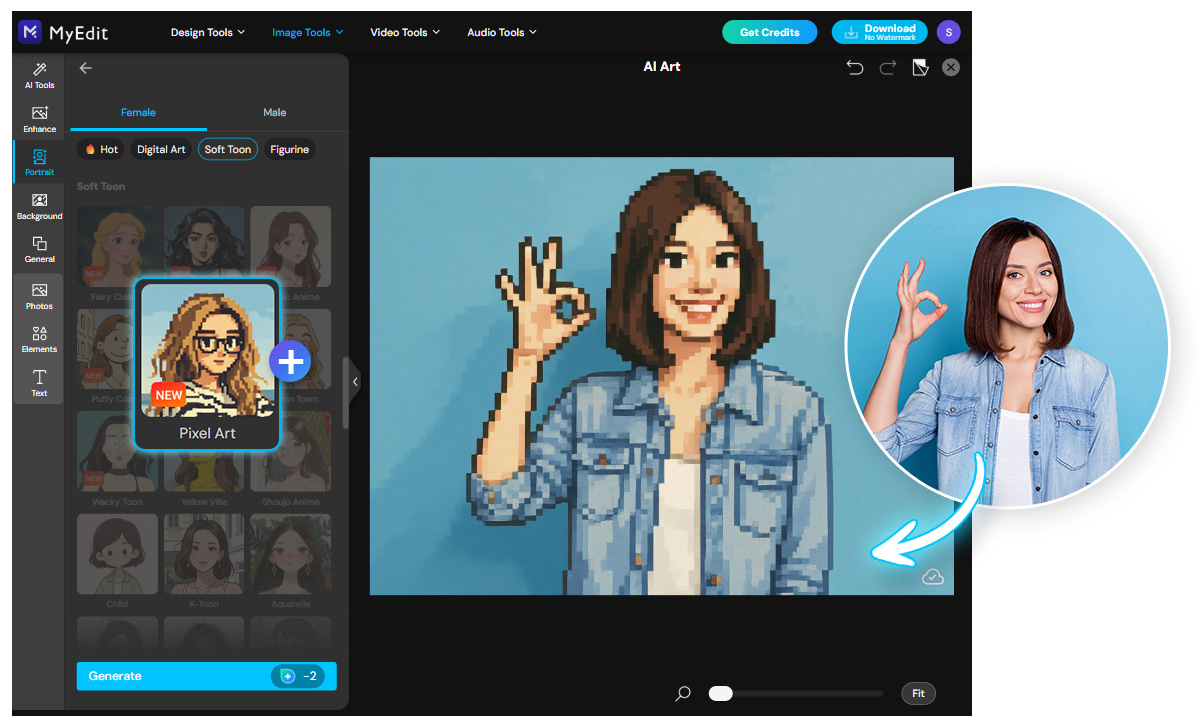Click the Get Credits button

point(769,31)
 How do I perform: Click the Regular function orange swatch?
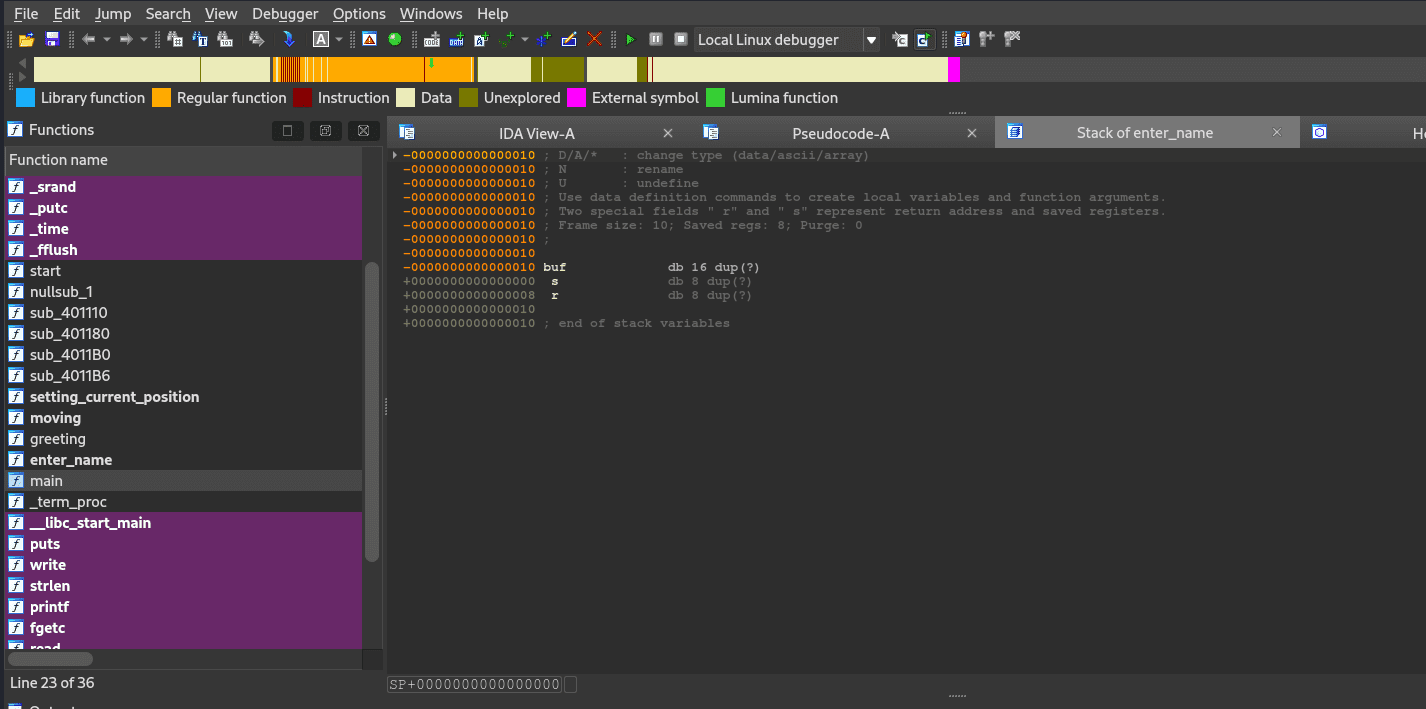(162, 98)
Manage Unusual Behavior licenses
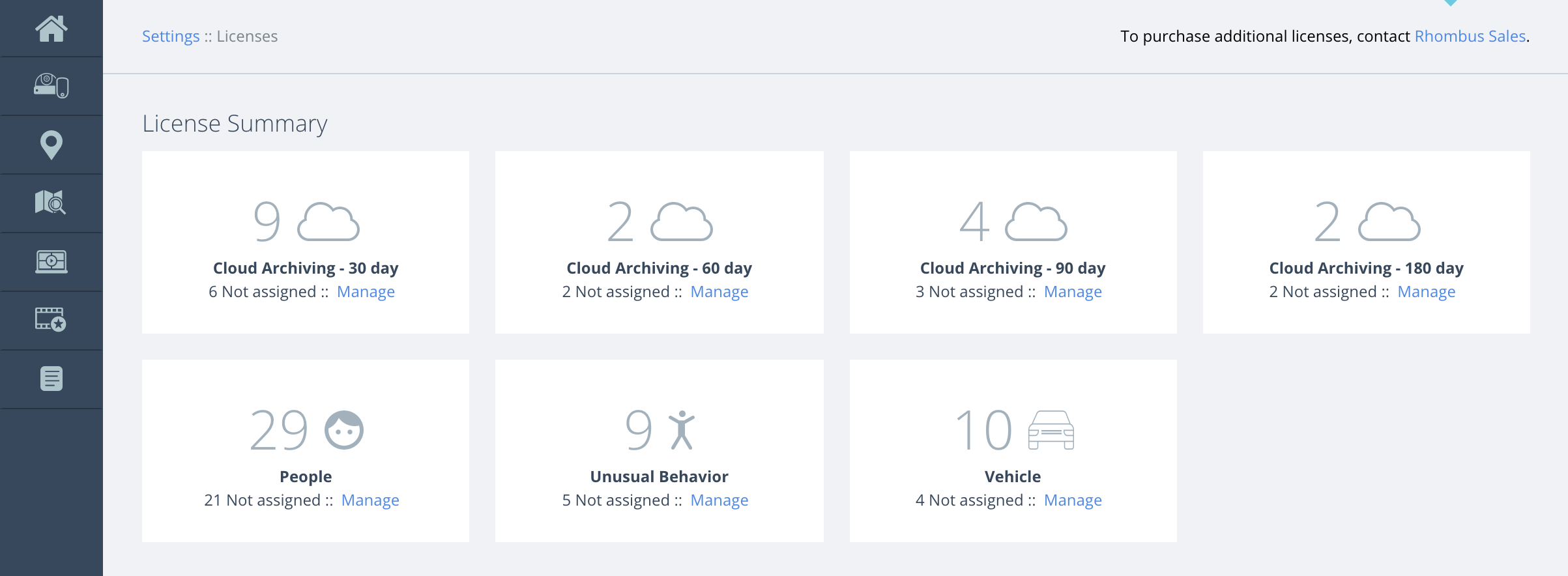The image size is (1568, 576). pos(719,500)
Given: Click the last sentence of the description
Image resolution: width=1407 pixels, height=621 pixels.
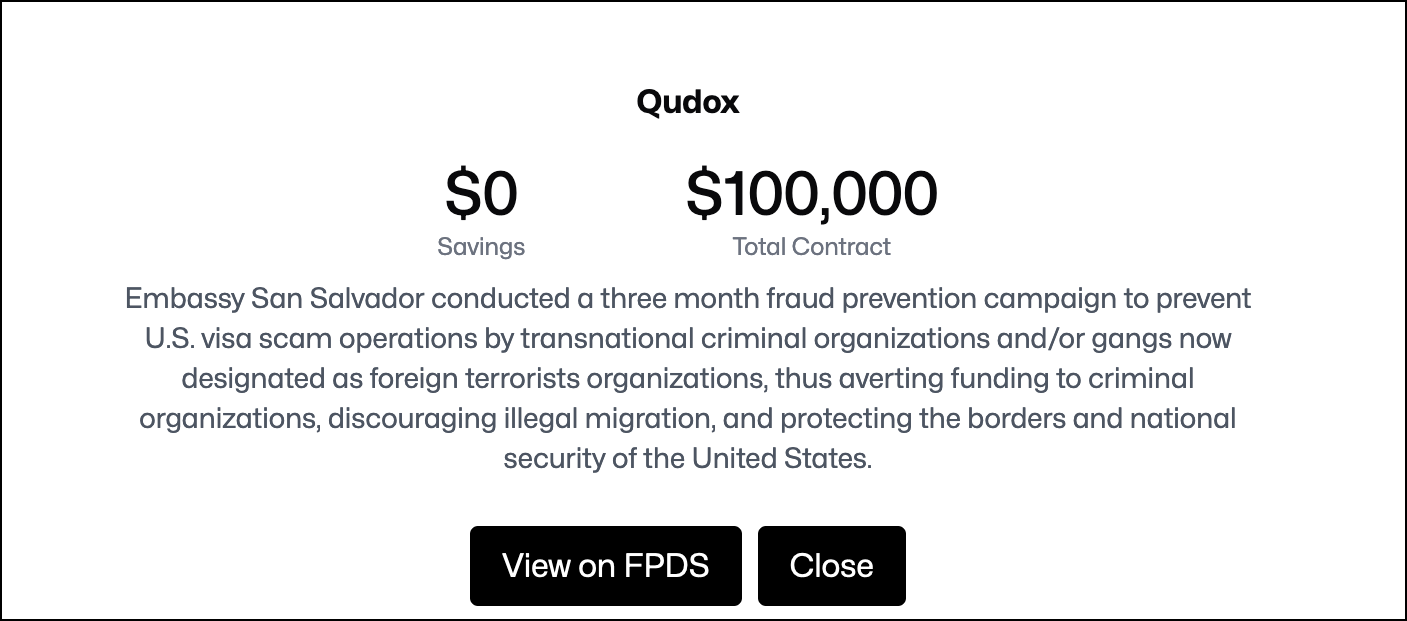Looking at the screenshot, I should click(x=687, y=460).
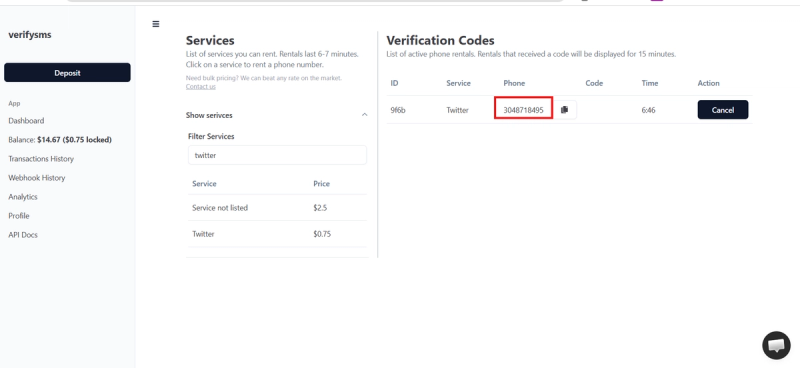The width and height of the screenshot is (800, 368).
Task: Open the hamburger menu icon
Action: [156, 24]
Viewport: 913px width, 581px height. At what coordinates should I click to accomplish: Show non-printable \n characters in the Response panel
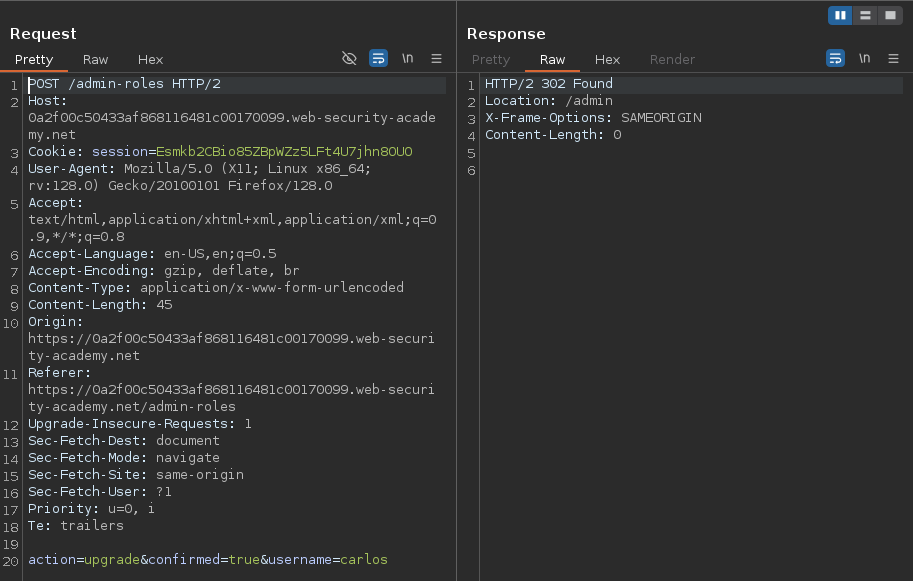(864, 59)
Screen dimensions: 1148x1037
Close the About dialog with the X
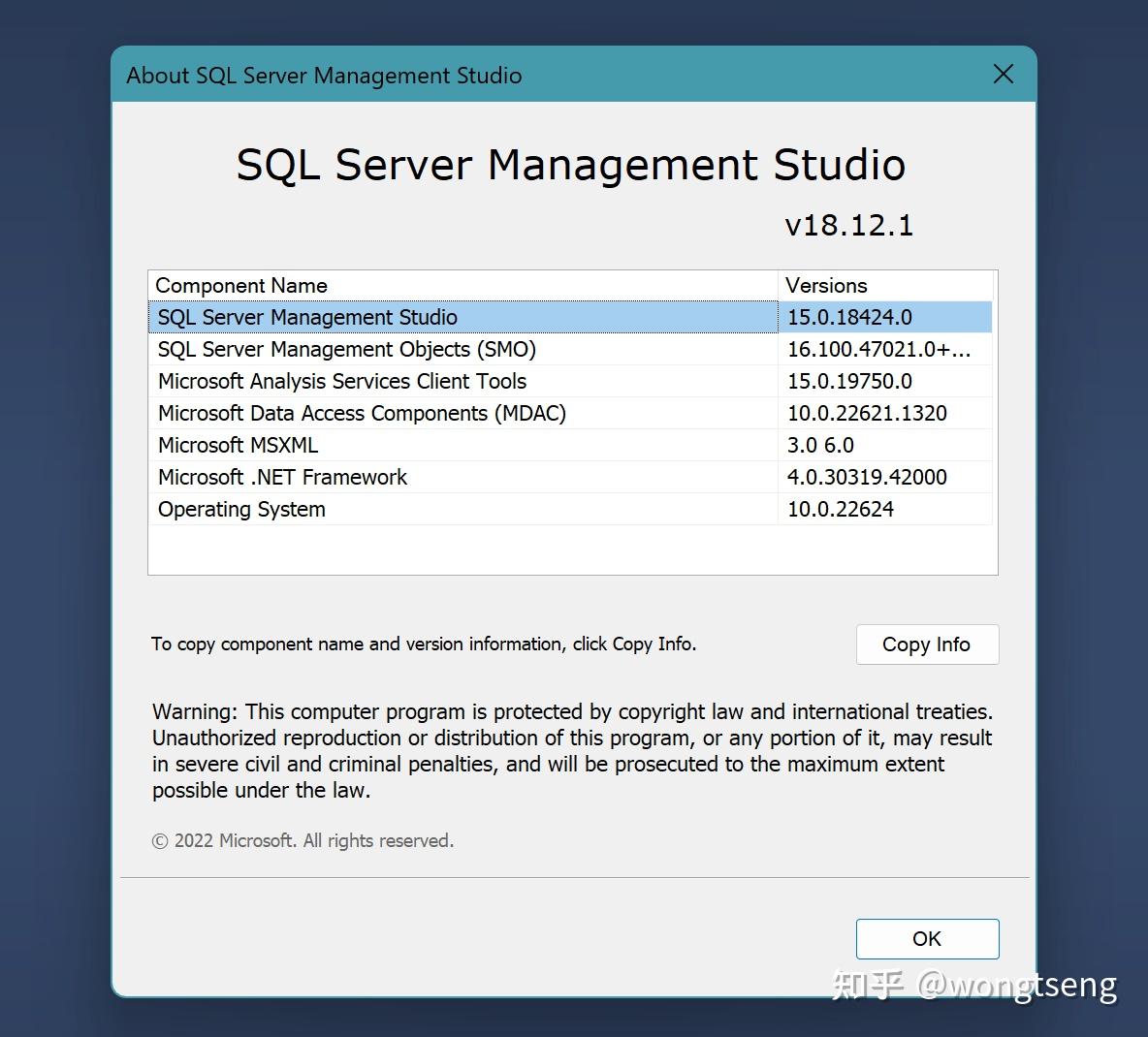(x=1004, y=75)
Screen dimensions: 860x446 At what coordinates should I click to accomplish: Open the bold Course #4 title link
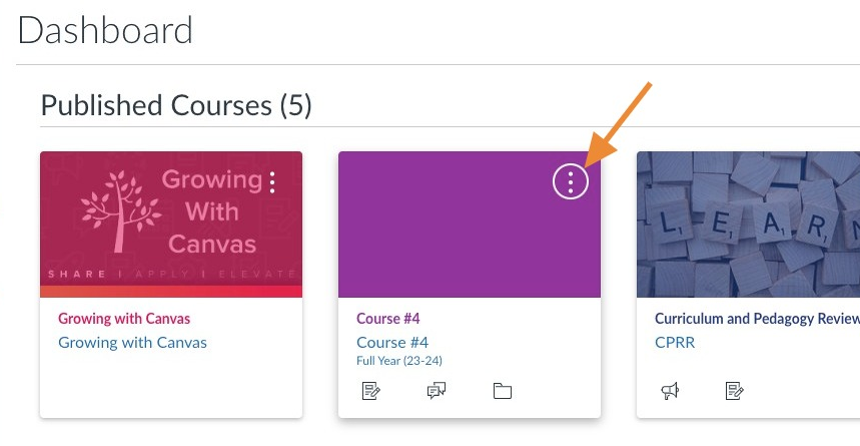pos(388,319)
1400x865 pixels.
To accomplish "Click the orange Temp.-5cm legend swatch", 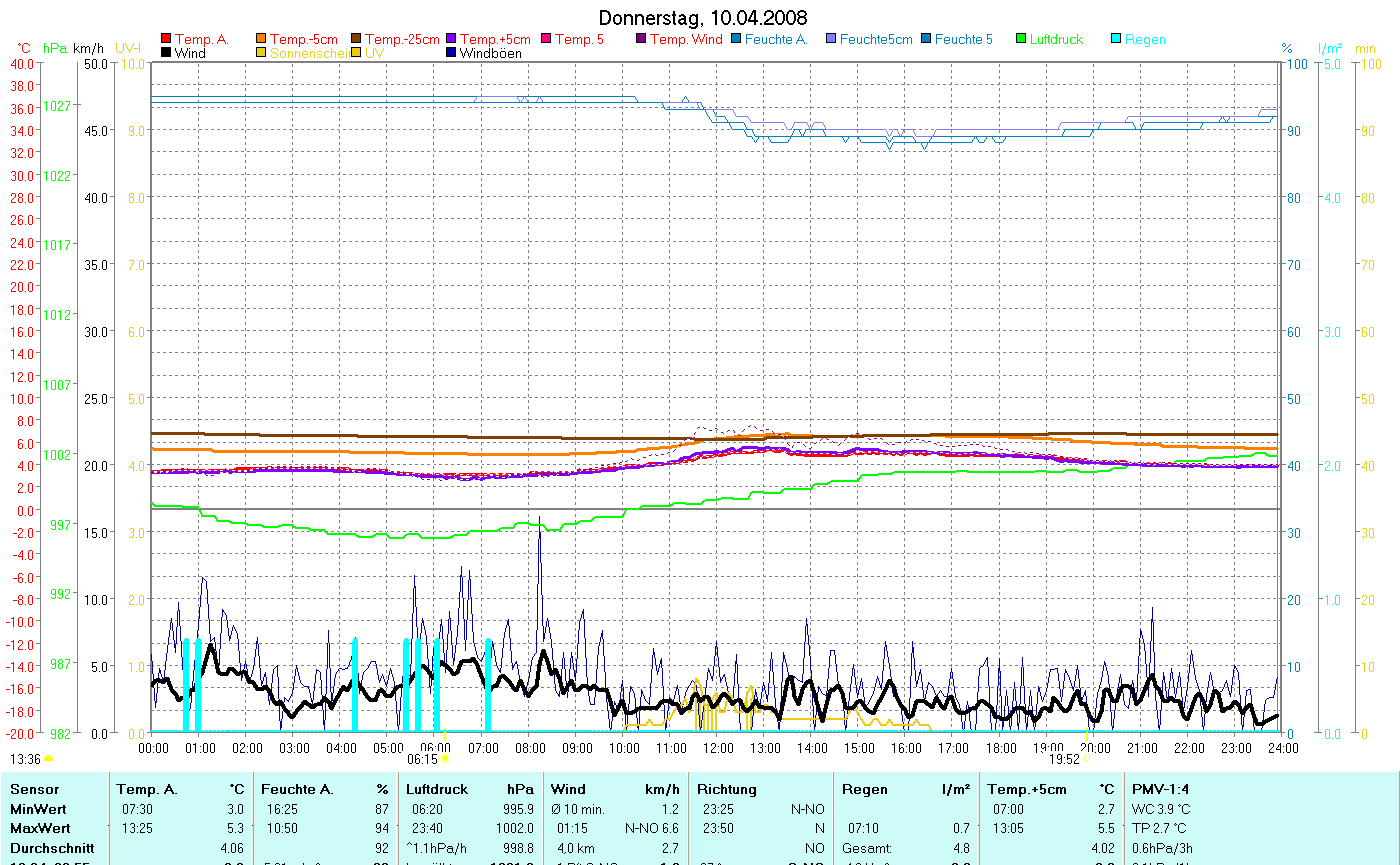I will [x=262, y=39].
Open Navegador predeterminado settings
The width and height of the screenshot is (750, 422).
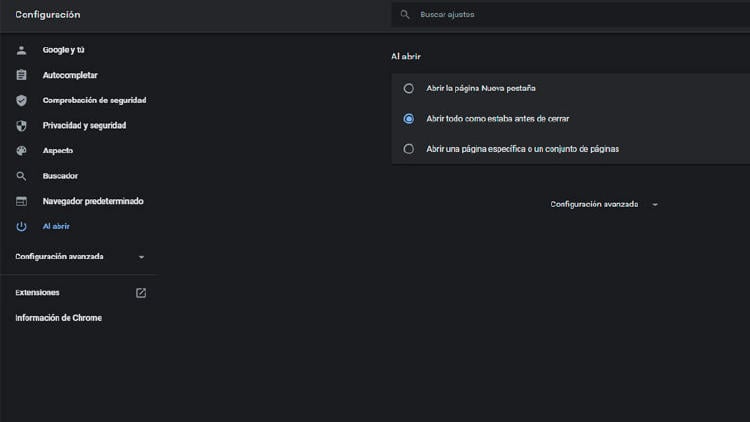point(93,201)
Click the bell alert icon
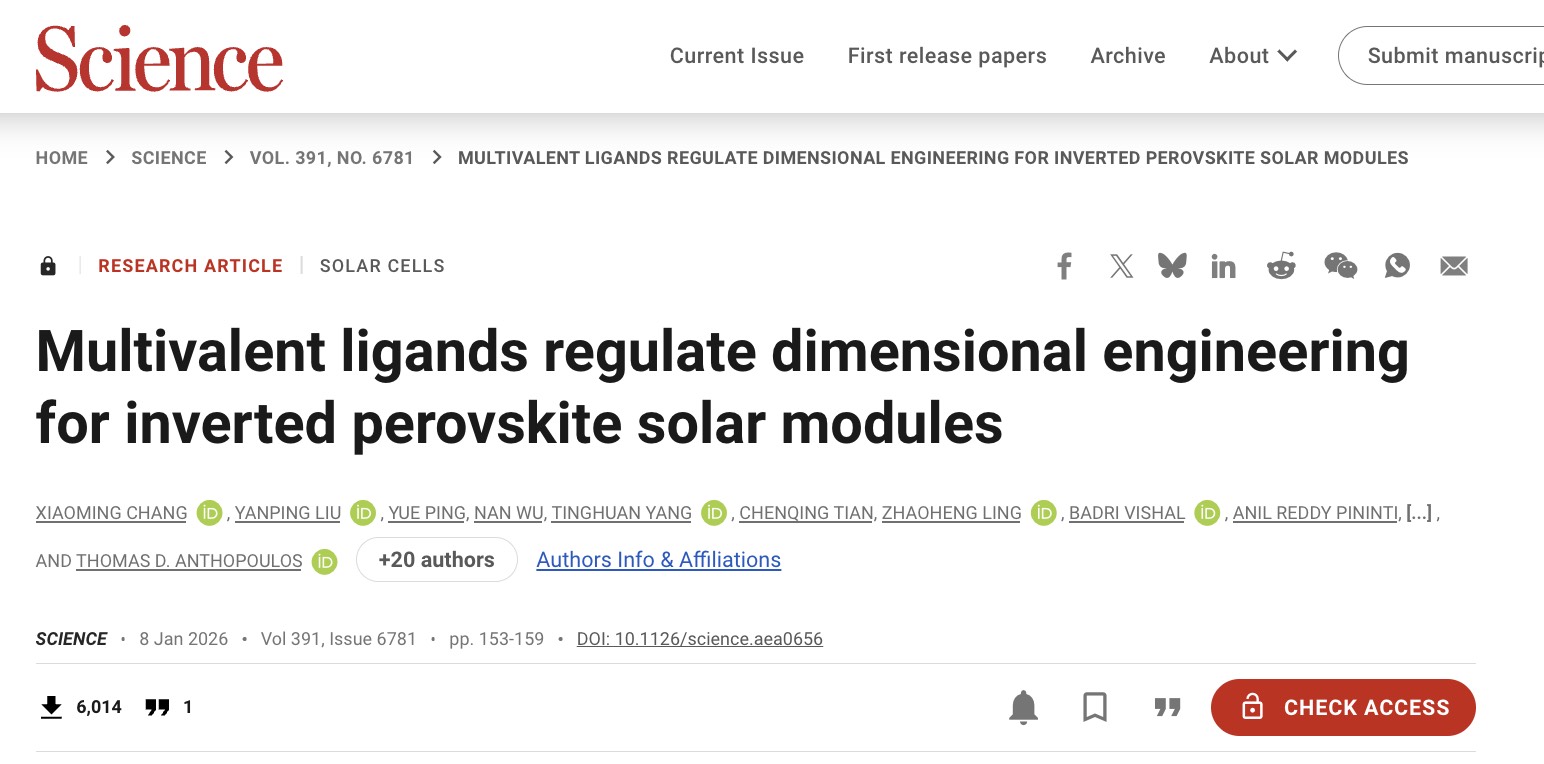The width and height of the screenshot is (1544, 764). pos(1023,707)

######

* _TRY IT_
Look above for the line containing "Close the About dialog with the X", then write out every line from there down to the line containing "1400x865 pixels.", that line included, with no pictures.

* _SOLUTION TO THIS TASK_
Close the About dialog with the X
(x=1004, y=75)
Screen dimensions: 860x446 At what coordinates should I click to accomplish: Open the bold Course #4 title link
pos(388,319)
1400x865 pixels.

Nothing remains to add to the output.